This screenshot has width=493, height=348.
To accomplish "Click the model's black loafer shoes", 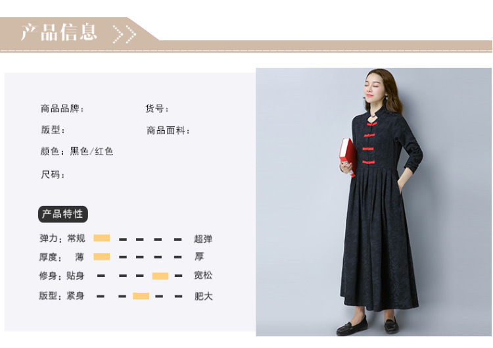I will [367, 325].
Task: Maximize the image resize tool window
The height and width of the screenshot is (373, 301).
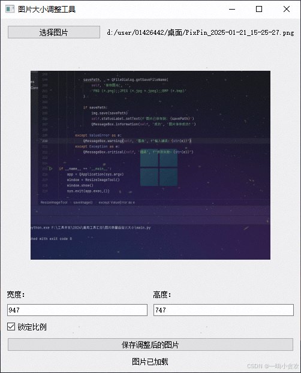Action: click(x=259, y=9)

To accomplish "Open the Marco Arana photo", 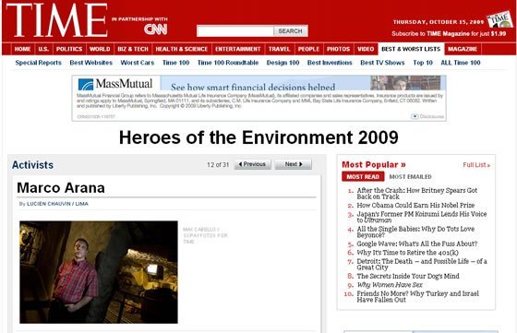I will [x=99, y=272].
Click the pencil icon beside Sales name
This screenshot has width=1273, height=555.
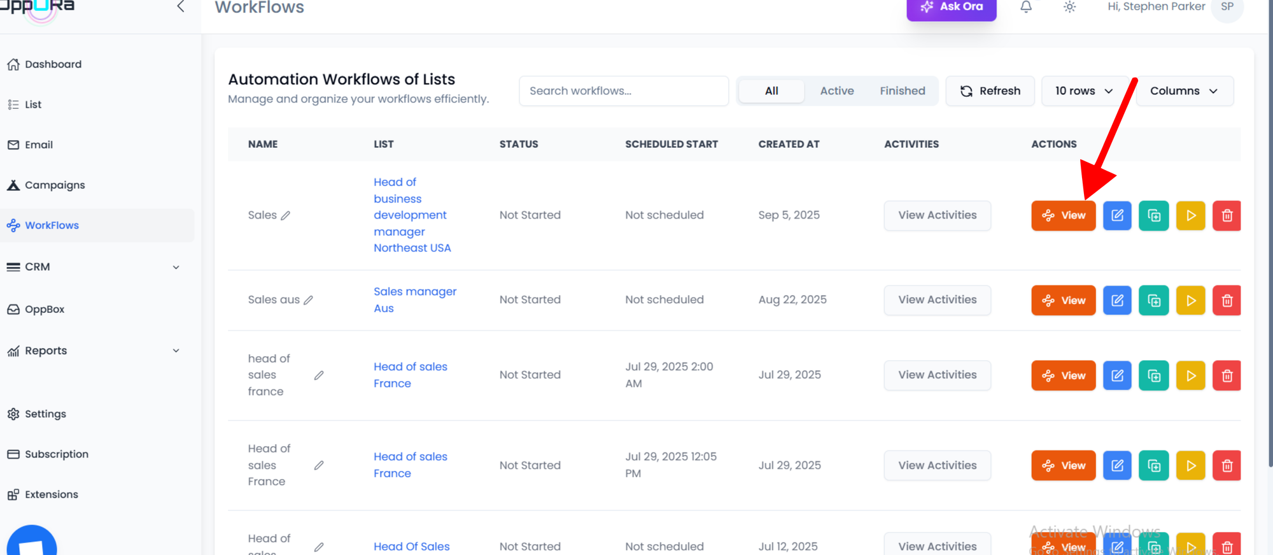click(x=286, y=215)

## Goal of the exercise
Look above for the line containing "Click the pencil icon beside Sales name", then retype it and each line after it to the end of the records, exactly and without pictures.

## Response to the exercise
Click the pencil icon beside Sales name
This screenshot has width=1273, height=555.
click(x=286, y=215)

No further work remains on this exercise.